About this exercise = From the first line to the last, return the material exactly.

━━ Information given

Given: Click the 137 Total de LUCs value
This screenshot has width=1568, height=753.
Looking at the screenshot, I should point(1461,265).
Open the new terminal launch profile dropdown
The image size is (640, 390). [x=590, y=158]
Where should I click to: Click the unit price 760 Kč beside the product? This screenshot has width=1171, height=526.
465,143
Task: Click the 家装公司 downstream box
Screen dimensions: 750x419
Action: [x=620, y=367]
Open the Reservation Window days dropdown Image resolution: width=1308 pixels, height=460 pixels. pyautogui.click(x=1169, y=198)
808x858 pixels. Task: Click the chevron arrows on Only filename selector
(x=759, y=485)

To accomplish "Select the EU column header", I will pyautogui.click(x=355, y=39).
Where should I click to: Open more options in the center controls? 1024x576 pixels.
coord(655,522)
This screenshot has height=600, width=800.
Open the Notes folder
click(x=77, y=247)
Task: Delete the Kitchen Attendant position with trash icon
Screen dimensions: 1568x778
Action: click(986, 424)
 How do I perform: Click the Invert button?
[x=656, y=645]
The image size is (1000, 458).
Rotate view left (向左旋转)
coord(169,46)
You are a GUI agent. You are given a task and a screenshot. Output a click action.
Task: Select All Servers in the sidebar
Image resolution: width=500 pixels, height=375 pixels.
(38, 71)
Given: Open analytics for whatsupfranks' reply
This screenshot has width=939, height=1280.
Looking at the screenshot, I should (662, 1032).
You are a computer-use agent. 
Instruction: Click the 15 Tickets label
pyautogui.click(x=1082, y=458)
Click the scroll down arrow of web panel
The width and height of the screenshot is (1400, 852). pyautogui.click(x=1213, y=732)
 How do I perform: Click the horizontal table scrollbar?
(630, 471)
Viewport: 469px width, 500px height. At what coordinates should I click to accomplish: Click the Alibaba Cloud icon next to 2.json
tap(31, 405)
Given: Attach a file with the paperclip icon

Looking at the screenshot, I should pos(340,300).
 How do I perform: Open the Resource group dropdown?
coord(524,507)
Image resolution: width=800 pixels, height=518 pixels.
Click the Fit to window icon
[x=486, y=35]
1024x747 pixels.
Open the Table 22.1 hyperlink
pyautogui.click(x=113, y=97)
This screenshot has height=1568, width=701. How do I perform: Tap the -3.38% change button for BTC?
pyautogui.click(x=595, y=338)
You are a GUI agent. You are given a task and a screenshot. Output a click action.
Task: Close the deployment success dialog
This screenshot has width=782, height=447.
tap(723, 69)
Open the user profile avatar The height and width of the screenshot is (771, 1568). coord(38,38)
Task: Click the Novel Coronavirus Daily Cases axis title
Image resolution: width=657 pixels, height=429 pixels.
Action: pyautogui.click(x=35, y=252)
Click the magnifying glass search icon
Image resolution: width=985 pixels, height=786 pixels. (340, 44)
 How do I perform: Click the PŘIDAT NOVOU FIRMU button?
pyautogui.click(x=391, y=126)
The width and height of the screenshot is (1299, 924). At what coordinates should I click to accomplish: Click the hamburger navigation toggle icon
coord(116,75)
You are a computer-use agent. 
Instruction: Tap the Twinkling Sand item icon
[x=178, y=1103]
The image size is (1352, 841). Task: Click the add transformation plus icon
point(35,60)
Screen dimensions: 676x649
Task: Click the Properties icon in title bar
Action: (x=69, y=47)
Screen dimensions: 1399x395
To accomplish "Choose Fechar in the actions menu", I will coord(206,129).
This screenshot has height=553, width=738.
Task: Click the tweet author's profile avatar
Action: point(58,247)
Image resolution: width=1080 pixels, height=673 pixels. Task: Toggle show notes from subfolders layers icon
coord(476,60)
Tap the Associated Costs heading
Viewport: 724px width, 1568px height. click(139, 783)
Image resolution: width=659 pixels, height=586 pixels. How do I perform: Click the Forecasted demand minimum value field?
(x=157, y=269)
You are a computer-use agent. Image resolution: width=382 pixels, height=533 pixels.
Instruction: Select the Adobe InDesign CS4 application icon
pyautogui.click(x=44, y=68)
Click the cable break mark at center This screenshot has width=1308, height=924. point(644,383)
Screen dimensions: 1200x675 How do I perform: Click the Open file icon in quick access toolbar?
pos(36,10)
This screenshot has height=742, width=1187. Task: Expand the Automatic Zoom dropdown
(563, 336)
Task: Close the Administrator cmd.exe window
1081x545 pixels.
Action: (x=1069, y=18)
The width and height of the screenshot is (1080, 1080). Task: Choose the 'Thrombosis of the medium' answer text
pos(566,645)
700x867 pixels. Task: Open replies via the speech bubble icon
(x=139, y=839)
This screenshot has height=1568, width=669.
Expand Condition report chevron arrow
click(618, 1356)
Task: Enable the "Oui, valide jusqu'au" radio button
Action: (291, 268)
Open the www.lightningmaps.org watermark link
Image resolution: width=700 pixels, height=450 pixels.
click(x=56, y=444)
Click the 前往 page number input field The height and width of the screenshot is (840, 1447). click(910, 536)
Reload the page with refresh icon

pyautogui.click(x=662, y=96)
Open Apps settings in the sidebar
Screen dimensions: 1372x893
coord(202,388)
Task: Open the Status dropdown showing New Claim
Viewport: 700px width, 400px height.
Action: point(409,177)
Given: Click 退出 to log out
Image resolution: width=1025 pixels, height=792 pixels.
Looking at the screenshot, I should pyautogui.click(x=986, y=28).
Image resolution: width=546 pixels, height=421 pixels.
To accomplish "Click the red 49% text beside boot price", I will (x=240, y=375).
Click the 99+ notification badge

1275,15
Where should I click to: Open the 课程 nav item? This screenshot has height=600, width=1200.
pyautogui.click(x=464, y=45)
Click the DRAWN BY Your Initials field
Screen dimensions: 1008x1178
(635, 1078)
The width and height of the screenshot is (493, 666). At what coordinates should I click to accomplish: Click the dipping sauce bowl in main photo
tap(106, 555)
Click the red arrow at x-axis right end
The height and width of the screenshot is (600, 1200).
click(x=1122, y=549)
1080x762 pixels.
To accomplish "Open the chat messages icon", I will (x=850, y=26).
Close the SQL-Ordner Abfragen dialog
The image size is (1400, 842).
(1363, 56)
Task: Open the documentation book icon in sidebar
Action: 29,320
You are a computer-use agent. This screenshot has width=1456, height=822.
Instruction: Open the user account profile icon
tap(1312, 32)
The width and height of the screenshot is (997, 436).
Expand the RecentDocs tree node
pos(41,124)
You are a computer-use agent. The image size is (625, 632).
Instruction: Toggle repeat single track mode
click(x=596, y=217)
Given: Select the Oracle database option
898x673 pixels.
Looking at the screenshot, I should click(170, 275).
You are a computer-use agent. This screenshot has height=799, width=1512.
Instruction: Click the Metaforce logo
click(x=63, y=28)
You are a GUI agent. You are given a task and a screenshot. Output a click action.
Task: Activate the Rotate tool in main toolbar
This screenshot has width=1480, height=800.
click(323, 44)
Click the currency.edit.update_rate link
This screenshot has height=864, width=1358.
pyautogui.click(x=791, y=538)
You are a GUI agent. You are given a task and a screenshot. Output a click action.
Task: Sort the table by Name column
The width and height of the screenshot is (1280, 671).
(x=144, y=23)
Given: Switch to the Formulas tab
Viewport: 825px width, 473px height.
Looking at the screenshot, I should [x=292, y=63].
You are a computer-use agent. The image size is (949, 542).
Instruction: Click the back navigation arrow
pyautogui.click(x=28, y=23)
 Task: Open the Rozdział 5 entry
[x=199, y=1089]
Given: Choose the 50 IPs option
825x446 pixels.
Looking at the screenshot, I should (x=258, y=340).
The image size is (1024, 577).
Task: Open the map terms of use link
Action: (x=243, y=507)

━━━━

Solution to this exercise =
Given: Click the 137 Total de LUCs value
This screenshot has width=1568, height=753.
Looking at the screenshot, I should point(1461,265).
Open the new terminal launch profile dropdown
The image size is (640, 390). [x=590, y=158]
Where should I click to: Click the unit price 760 Kč beside the product? This screenshot has width=1171, height=526.
465,143
Task: Click the 家装公司 downstream box
Screen dimensions: 750x419
Action: [x=620, y=367]
Open the Reservation Window days dropdown Image resolution: width=1308 pixels, height=460 pixels. pyautogui.click(x=1169, y=198)
808x858 pixels. Task: Click the chevron arrows on Only filename selector
(x=759, y=485)

To accomplish "Select the EU column header", I will pyautogui.click(x=355, y=39).
Where should I click to: Open more options in the center controls? 1024x576 pixels.
coord(655,522)
This screenshot has height=600, width=800.
Open the Notes folder
click(x=77, y=247)
Task: Delete the Kitchen Attendant position with trash icon
Screen dimensions: 1568x778
Action: click(986, 424)
 How do I perform: Click the Invert button?
[x=656, y=645]
The image size is (1000, 458).
Rotate view left (向左旋转)
coord(169,46)
You are a GUI agent. You are given a task and a screenshot. Output a click action.
Task: Select All Servers in the sidebar
Image resolution: width=500 pixels, height=375 pixels.
(38, 71)
Given: Open analytics for whatsupfranks' reply
This screenshot has width=939, height=1280.
Looking at the screenshot, I should (662, 1032).
You are a computer-use agent. 
Instruction: Click the 15 Tickets label
pyautogui.click(x=1082, y=458)
Click the scroll down arrow of web panel
The width and height of the screenshot is (1400, 852). pyautogui.click(x=1213, y=732)
 How do I perform: Click the horizontal table scrollbar?
(630, 471)
Viewport: 469px width, 500px height. At what coordinates should I click to accomplish: Click the Alibaba Cloud icon next to 2.json
tap(31, 405)
Given: Attach a file with the paperclip icon

Looking at the screenshot, I should pos(340,300).
 How do I perform: Open the Resource group dropdown?
coord(524,507)
Image resolution: width=800 pixels, height=518 pixels.
Click the Fit to window icon
[x=486, y=35]
1024x747 pixels.
Open the Table 22.1 hyperlink
pyautogui.click(x=113, y=97)
This screenshot has height=1568, width=701. How do I perform: Tap the -3.38% change button for BTC?
pyautogui.click(x=595, y=338)
You are a GUI agent. You are given a task and a screenshot. Output a click action.
Task: Close the deployment success dialog
This screenshot has width=782, height=447.
tap(723, 69)
Open the user profile avatar The height and width of the screenshot is (771, 1568). coord(38,38)
Task: Click the Novel Coronavirus Daily Cases axis title
Image resolution: width=657 pixels, height=429 pixels.
Action: pyautogui.click(x=35, y=252)
Click the magnifying glass search icon
Image resolution: width=985 pixels, height=786 pixels. (340, 44)
 How do I perform: Click the PŘIDAT NOVOU FIRMU button?
pyautogui.click(x=391, y=126)
The width and height of the screenshot is (1299, 924). At what coordinates should I click to accomplish: Click the hamburger navigation toggle icon
coord(116,75)
You are a computer-use agent. 
Instruction: Tap the Twinkling Sand item icon
[x=178, y=1103]
The image size is (1352, 841). Task: Click the add transformation plus icon
point(35,60)
Screen dimensions: 676x649
Task: Click the Properties icon in title bar
Action: (x=69, y=47)
Screen dimensions: 1399x395
To accomplish "Choose Fechar in the actions menu", I will coord(206,129).
This screenshot has height=553, width=738.
Task: Click the tweet author's profile avatar
Action: point(58,247)
Image resolution: width=1080 pixels, height=673 pixels. Task: Toggle show notes from subfolders layers icon
coord(476,60)
Tap the Associated Costs heading
Viewport: 724px width, 1568px height. click(139, 783)
Image resolution: width=659 pixels, height=586 pixels. How do I perform: Click the Forecasted demand minimum value field?
(x=157, y=269)
You are a computer-use agent. Image resolution: width=382 pixels, height=533 pixels.
Instruction: Select the Adobe InDesign CS4 application icon
pyautogui.click(x=44, y=68)
Click the cable break mark at center This screenshot has width=1308, height=924. point(644,383)
Screen dimensions: 1200x675 How do I perform: Click the Open file icon in quick access toolbar?
pos(36,10)
This screenshot has height=742, width=1187. Task: Expand the Automatic Zoom dropdown
(563, 336)
Task: Close the Administrator cmd.exe window
1081x545 pixels.
Action: (x=1069, y=18)
The width and height of the screenshot is (1080, 1080). Task: Choose the 'Thrombosis of the medium' answer text
pos(566,645)
700x867 pixels. Task: Open replies via the speech bubble icon
(x=139, y=839)
This screenshot has height=1568, width=669.
Expand Condition report chevron arrow
click(618, 1356)
Task: Enable the "Oui, valide jusqu'au" radio button
Action: (291, 268)
Open the www.lightningmaps.org watermark link
Image resolution: width=700 pixels, height=450 pixels.
click(x=56, y=444)
Click the 前往 page number input field The height and width of the screenshot is (840, 1447). click(910, 536)
Reload the page with refresh icon

pyautogui.click(x=662, y=96)
Open Apps settings in the sidebar
Screen dimensions: 1372x893
coord(202,388)
Task: Open the Status dropdown showing New Claim
Viewport: 700px width, 400px height.
Action: point(409,177)
Given: Click 退出 to log out
Image resolution: width=1025 pixels, height=792 pixels.
Looking at the screenshot, I should pyautogui.click(x=986, y=28).
Image resolution: width=546 pixels, height=421 pixels.
To accomplish "Click the red 49% text beside boot price", I will (x=240, y=375).
Click the 99+ notification badge

1275,15
Where should I click to: Open the 课程 nav item? This screenshot has height=600, width=1200.
pyautogui.click(x=464, y=45)
Click the DRAWN BY Your Initials field
Screen dimensions: 1008x1178
(635, 1078)
The width and height of the screenshot is (493, 666). At what coordinates should I click to accomplish: Click the dipping sauce bowl in main photo
tap(106, 555)
Click the red arrow at x-axis right end
The height and width of the screenshot is (600, 1200).
click(x=1122, y=549)
1080x762 pixels.
To accomplish "Open the chat messages icon", I will (x=850, y=26).
Close the SQL-Ordner Abfragen dialog
The image size is (1400, 842).
(1363, 56)
Task: Open the documentation book icon in sidebar
Action: 29,320
You are a computer-use agent. This screenshot has width=1456, height=822.
Instruction: Open the user account profile icon
tap(1312, 32)
The width and height of the screenshot is (997, 436).
Expand the RecentDocs tree node
pos(41,124)
You are a computer-use agent. The image size is (625, 632).
Instruction: Toggle repeat single track mode
click(x=596, y=217)
Given: Select the Oracle database option
898x673 pixels.
Looking at the screenshot, I should click(170, 275).
You are a computer-use agent. This screenshot has height=799, width=1512.
Instruction: Click the Metaforce logo
click(x=63, y=28)
You are a GUI agent. You are given a task and a screenshot. Output a click action.
Task: Activate the Rotate tool in main toolbar
This screenshot has width=1480, height=800.
click(323, 44)
Click the currency.edit.update_rate link
This screenshot has height=864, width=1358.
pyautogui.click(x=791, y=538)
You are a GUI agent. You are given a task and a screenshot. Output a click action.
Task: Sort the table by Name column
The width and height of the screenshot is (1280, 671).
(x=144, y=23)
Given: Switch to the Formulas tab
Viewport: 825px width, 473px height.
Looking at the screenshot, I should [x=292, y=63].
You are a computer-use agent. The image size is (949, 542).
Instruction: Click the back navigation arrow
pyautogui.click(x=28, y=23)
 Task: Open the Rozdział 5 entry
[x=199, y=1089]
Given: Choose the 50 IPs option
825x446 pixels.
Looking at the screenshot, I should (x=258, y=340).
The image size is (1024, 577).
Task: Open the map terms of use link
Action: (x=243, y=507)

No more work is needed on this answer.